1 ... keyboard, 2 ... tone switch, 3 ... control section, 4 ...
... external instruction section, 5 ... 2-chip instruction section (reading number changing means), 6 ... waveform memory, 7, 7a, 7b ... external circuit (additional processing means), 8, 8a ... sound source (musical tone) Generating means, first musical sound generating means), 8b ... Sound source (musical sound generating means, second musical sound generating means), 18 ... Address generating section (address generating means, first-out control means), 19 ... Interpolating section, 70 ... Buffer RAM (buffer).

Claims (4)

[Claims] 1. A waveform memory for storing waveform data, address generating means for generating an address for sequentially reading waveform data from the waveform memory in a plurality of time division channel operations, and a predetermined timing for the operation of the time division channels. In a musical tone generating device comprising musical tone generating means for generating musical tones for a plurality of time-division channels based on the waveform data read by the above, it is possible to add to the configuration of the musical tone generating device, the waveform memory and the Additional processing means that can be inserted between the musical tone generating means, inputs the waveform data read from the waveform memory, performs predetermined additional processing, and then supplies the processed musical tone data to the musical sound generating means. And, when the additional processing means is added, the delay time of the waveform data generated in the additional processing means, the address of the address generating means, Musical tone generating apparatus characterized by comprising a first-out control means for advancing the output timing. 2. A waveform memory for storing waveform data, an address is generated for each of a plurality of time-division channels, and n waveform data for each time-division channel is read from the waveform memory by the address. And a first tone generating means for generating tones for a plurality of time-division channels, which can be added to the configuration of the tone generating device.
Together with the musical tone generating means, the second musical tone generating means that shares the waveform memory, and the number of waveform data that needs to be read in each time division channel when the second musical tone generating means is added are A musical tone generating apparatus comprising: a read number changing means for changing the number of read signals to m, which is smaller than n. 3. A waveform memory for storing waveform data, an address is generated for each of a plurality of time-division channels, and n waveform data for each time-division channel is read from the waveform memory by the address. And a first tone generating means for generating tones for a plurality of time-division channels, which can be added to the configuration of the tone generating device.

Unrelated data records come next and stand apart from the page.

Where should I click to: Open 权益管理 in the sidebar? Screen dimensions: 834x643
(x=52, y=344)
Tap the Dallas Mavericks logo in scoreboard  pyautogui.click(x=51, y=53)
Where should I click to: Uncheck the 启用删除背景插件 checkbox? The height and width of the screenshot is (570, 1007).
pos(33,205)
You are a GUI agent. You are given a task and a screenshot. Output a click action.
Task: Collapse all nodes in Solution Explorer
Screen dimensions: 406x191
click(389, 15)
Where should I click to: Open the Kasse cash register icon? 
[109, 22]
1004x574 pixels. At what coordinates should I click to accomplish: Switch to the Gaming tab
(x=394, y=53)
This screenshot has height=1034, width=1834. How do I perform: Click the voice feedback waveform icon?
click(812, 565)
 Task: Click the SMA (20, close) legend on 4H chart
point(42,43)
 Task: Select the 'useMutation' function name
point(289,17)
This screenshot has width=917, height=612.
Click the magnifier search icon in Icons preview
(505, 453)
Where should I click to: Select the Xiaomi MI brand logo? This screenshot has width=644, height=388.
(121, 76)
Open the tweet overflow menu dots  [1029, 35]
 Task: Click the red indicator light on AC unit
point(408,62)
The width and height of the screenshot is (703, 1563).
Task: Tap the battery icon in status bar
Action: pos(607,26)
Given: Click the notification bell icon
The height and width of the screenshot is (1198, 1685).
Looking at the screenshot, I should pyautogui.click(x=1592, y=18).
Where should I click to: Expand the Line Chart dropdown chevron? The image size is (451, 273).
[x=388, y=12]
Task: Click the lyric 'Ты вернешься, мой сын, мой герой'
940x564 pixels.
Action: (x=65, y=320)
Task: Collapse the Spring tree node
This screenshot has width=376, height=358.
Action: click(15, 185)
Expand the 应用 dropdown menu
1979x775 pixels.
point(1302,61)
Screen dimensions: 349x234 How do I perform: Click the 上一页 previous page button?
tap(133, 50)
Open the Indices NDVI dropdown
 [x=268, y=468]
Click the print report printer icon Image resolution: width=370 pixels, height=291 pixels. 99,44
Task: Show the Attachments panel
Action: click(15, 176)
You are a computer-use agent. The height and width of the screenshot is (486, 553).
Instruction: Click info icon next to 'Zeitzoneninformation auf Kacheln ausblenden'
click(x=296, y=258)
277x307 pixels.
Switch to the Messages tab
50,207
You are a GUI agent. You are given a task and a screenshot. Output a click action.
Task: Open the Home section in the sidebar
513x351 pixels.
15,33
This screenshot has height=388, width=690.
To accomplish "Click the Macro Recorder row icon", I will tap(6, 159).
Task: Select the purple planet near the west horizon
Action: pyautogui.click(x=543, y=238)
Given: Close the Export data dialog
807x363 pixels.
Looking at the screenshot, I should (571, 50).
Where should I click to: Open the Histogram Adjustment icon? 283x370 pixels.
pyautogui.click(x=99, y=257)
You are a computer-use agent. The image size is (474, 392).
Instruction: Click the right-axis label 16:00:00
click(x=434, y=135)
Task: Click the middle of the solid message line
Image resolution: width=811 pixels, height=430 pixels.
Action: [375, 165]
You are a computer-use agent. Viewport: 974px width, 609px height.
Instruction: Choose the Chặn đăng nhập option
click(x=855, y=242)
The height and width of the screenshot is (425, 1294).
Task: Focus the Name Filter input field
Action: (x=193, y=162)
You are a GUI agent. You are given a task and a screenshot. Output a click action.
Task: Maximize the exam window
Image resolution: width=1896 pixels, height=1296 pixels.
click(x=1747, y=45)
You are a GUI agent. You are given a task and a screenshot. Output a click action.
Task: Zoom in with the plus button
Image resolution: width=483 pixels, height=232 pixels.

Second tone generation means that shares the waveform memory together with the tone generation means, and a buffer that is added when the second tone generation means is added and temporarily stores waveform data, A musical tone generating apparatus comprising: a buffer for supplying the number of waveform data which cannot be read out by sharing the waveform memory with the second musical tone generating means among the waveform data in a time division manner. 4. A waveform memory for storing compressed waveform data that has been waveform-compressed, address generating means for generating an address for sequentially reading the compressed waveform data from the waveform memory in a plurality of time-division channel operations, Storage means for storing a plurality of reproduced waveform data, decompression means for decompressing the compressed waveform data read for each time division channel using the reproduced waveform data stored in the storage means, and the decompression means. A musical tone characterized by comprising musical tone generating means for interpolating based on the decompressed decompressed waveform data and the past decompressed waveform data stored in the storage means to generate a musical tone for a plurality of time division channels. Generator.